DOĞU BALKANLAR VE TÜRKİYE VURGUSU

Zirveden sonra yayınlanan bildirgede Doğu Balkanlara dikkat çekilmesi ve Hollanda’da yapılacak bir sonraki toplantının ardından zirvenin Türkiye’de yapılacağının duyurulması da oldukça anlamlı ve Rusya’ya NATO mesajı içeriği taşıyor.

Sonuç bildirgesi emperyalist sistem içindeki rekabet ve çelişkilere dayalı radikal bir yol ayırımının başında olunduğunun altını çizerken “öneriler” değil somut pratik adımlar doğrultusunda alınacak önlem ve politikaları içeriyor. Dolayısıyla önümüzdeki süreçte Türkiye, Yunanistan, Bulgaristan, Romanya gibi ülke yönetimleri ABD-NATO politikaları doğrultusunda başta silahlanma, yeni askeri üslere izin verme, operasyonel güçler bulundurma ve operasyonlara katılma; nükleer silahlar konumlandırma, bölgede jandarmalık yapma gibi yeni görevler üstleneceklerdir.

Erdoğan yönetiminin sıkça sözünü ettiği “milli çıkarlar” adına “hem nalına hem mıhına vuran” bir dış politika izlemeye devam etmesinin şartları daha da zorlaşıyor. Hollanda’dan sonra zirvenin Türkiye’de toplanması kararı, sonuç bildirgesi ve taahhütler aykırı seslere “ayar” niteliği de taşıyor. Ayrıca Rusya-Türkiye ilişkilerinin bugünkü durumuyla devam etmesinin mümkün olmadığı; Erdoğan’ın “yamalarının” dikiş tutmayacağı, Doğu Akdeniz, Ege, Suriye, Ukrayna vb. alanlarda ciddi sorunlarla karşılaşacağı ortada.

MİÇOTAKİS YÖNETİMİ KUSURSUZ İŞ BİRLİKÇİ

Erdoğan hükümetinin dış politikada karşı karşıya kaldığı sorun ve açmazları ABD ve NATO ile olan ilişkilerini güçlendirme fırsatına çeviren ve “güvenilir stratejik ortaklık” adı altında politikalarına koşulsuz ve sorunsuz destek veren Yunanistan’daki Miçotakis hükümeti de bölgede “koçbaşı” olmaya yönelik bağımlılık politikalarına daha fazla sarılacaktır.

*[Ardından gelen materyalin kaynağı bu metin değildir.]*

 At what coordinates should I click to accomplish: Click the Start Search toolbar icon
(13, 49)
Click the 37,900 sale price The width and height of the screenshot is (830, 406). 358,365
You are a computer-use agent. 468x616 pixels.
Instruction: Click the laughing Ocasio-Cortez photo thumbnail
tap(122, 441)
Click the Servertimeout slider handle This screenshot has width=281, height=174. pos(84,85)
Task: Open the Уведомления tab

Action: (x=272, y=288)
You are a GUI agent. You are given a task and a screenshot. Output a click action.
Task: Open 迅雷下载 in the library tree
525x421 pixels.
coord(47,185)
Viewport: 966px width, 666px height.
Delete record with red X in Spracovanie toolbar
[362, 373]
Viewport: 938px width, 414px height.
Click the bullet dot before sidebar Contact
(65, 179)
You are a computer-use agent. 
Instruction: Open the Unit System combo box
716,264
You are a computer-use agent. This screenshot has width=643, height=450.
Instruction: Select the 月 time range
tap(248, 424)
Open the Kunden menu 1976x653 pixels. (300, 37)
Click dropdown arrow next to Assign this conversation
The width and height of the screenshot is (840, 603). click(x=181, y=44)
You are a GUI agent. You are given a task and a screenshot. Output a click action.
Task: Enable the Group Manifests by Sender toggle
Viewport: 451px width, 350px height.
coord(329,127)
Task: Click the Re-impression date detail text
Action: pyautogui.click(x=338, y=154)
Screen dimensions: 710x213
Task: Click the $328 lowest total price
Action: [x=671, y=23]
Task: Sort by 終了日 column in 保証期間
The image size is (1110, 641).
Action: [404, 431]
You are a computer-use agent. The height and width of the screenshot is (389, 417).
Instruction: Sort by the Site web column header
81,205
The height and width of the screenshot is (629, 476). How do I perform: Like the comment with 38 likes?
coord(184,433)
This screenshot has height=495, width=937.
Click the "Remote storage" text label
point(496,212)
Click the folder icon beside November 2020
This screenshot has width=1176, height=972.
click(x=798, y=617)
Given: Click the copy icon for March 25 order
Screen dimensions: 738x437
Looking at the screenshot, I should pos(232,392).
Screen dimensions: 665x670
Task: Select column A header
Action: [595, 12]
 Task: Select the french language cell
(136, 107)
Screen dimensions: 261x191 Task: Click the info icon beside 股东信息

Hem emperyalist sistem içindeki rekabet ve çelişkileri, hem ABD, AB ve NATO içindeki çelişki ve sorunları değerlendirme peşinde olan Miçotakis, son yıllarda bu çabaların altını dolduran önemli adımlar atmış bulunuyor. İsrail, Mısır, Birleşik Arap Emirlkleri ve Güney Kıbrıs ile kurulan ittifak; NATO ve ABD güdümünde bu ülkelerle sık sık yapılan ortak askeri tatbikatlar, münhasır ekonomik bölge ortaklığı ve Fransa, İtalya, ABD menşeli dev enerji tekelleri ile yapılan anlaşmalar NATO’nun saldırgan politikaları ile tam uyumlu hareket eden ve “kraldan çok kralcı olan” Yunan hükümetinin yapılan son NATO zirvesindeki tutumunun nedenleri olarak görülmeli.

Miçotakis, zirve sırasında yaptığı açıklamalarda Yunanistan’ın NATO politikaları doğrultusunda “Sonuna kadar Ukrayna’ya tam destek vermeye devam edeceğini” belirtti ve ittifak üyesi ülkelerin gayri safi hasıladan yüzde 2’lik bir bütçeyi silahlandırmaya ayırması kararına, ayrıca Ukrayna’ya 40 milyar yardım yapılmasına tam destek olduğunu açıkladı. Hatta daha da ileri giderek üye ülkelere sözlerinde durma çağrısı yapmayı da unutmadı!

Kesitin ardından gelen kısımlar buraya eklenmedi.